Print, from the listing below, the lines starting at the line containing "Toggle the coffee cup caffeine module" and ending at the line containing "Viewport: 1456px width, 819px height.", exactly as they stand, and print nothing else.

INPUT FOR THIS TASK:
• • • • • • •

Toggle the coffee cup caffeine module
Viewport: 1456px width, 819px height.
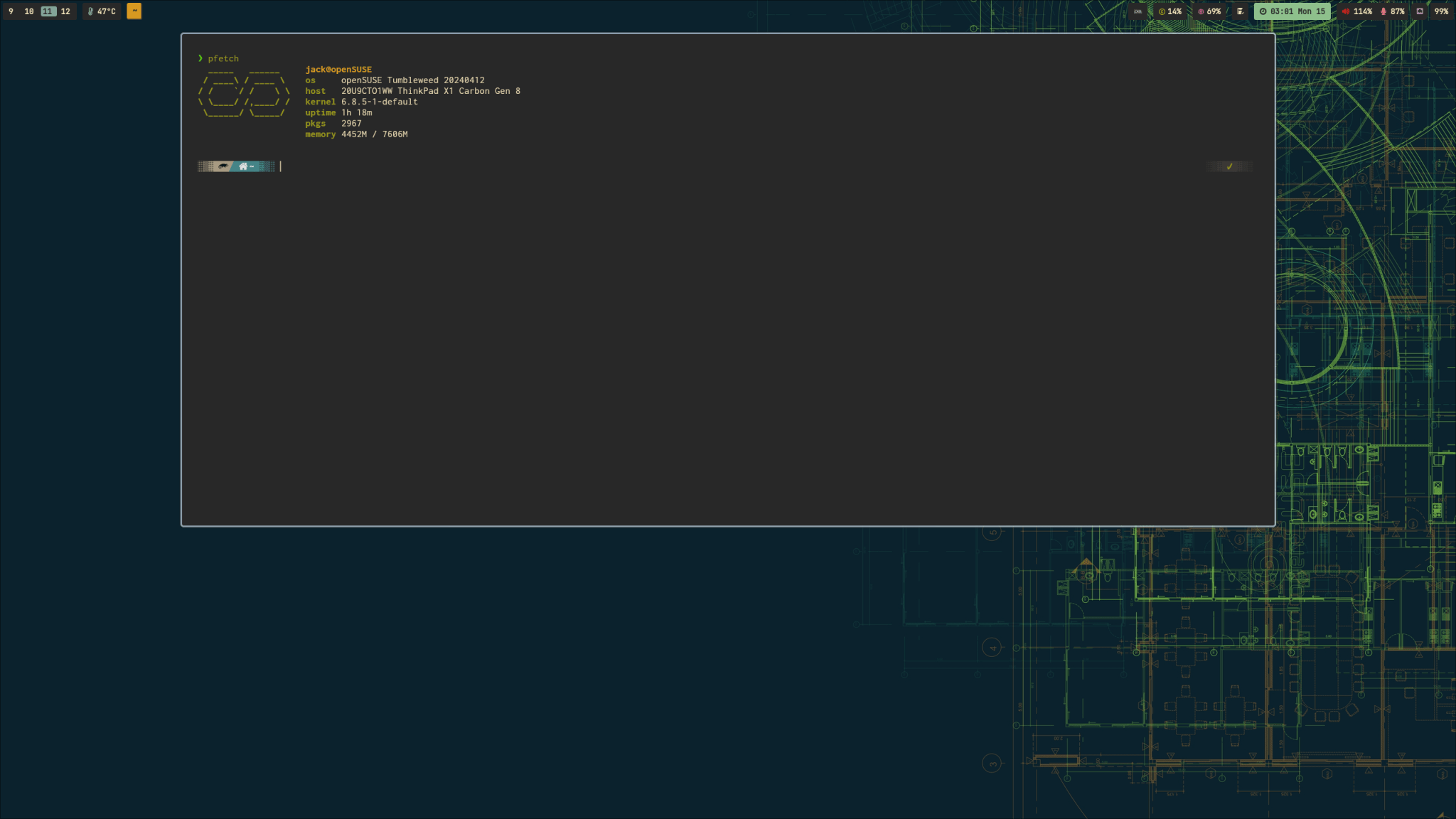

• • • • • • •

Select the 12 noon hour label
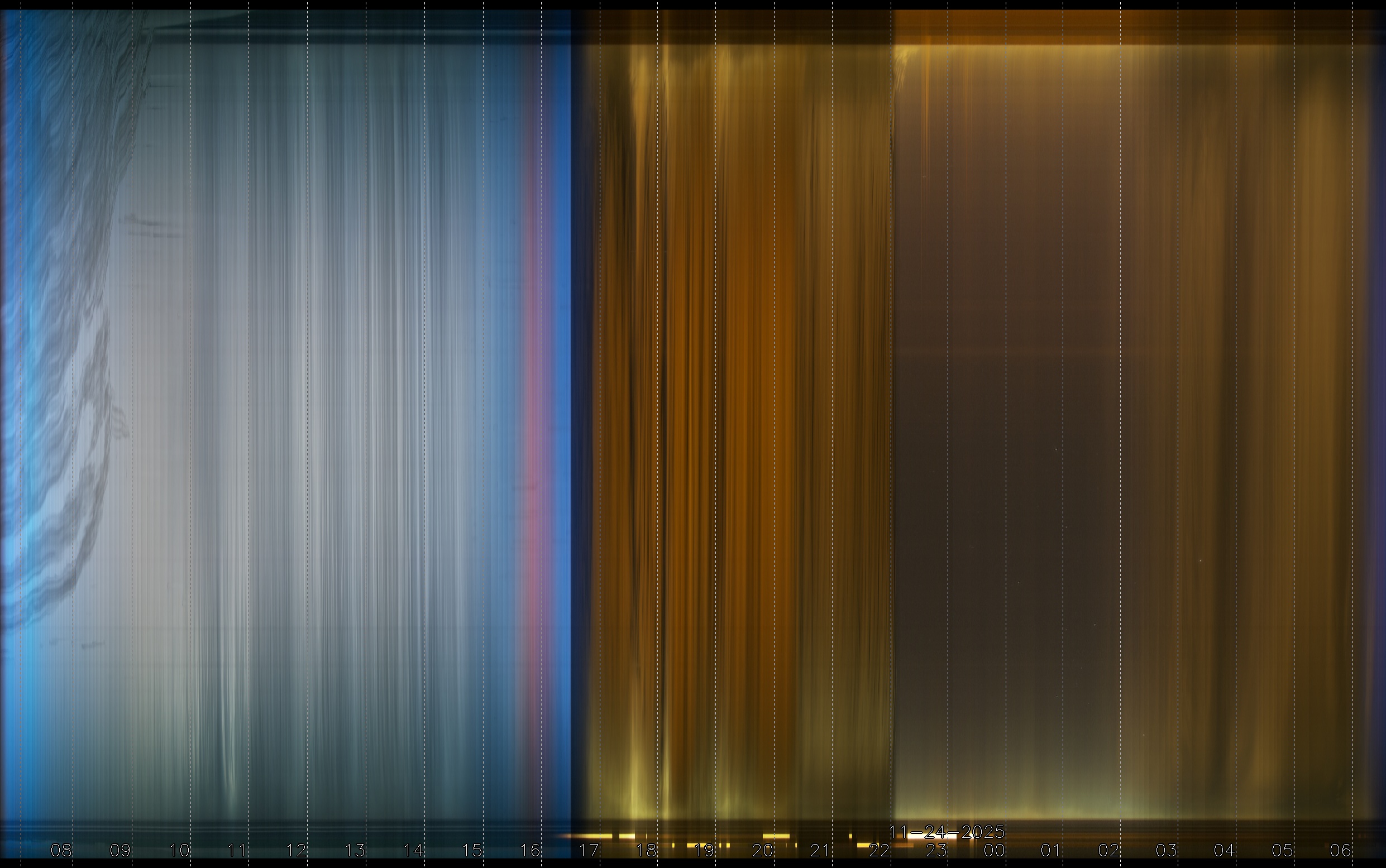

• • • • • • •

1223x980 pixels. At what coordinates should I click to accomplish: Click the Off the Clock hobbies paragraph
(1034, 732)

• • • • • • •

SOLUTION FOR THIS TASK:
Toggle the coffee cup caffeine module
Viewport: 1456px width, 819px height.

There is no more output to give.